Task details: Copy, without changing anything, the lines from the one containing "Screen dimensions: 600x538" through the one containing "Click the Werler 1996 data point dot".

Data supplied:
****************************************
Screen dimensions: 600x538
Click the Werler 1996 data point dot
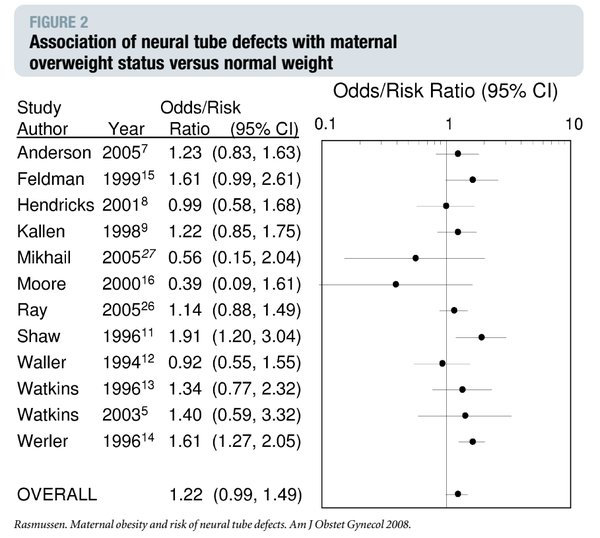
****************************************
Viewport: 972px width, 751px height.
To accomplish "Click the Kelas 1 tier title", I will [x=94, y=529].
****************************************
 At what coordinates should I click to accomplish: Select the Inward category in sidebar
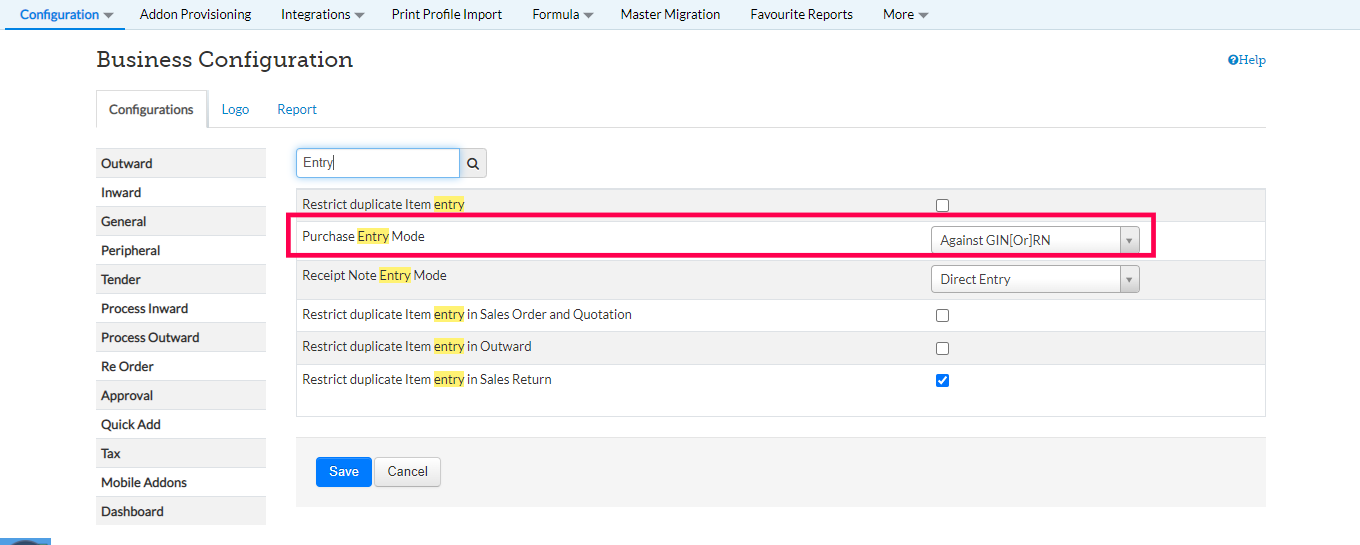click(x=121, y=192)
****************************************
Task answer:
Screen dimensions: 600x538
Click the Werler 1996 data point dot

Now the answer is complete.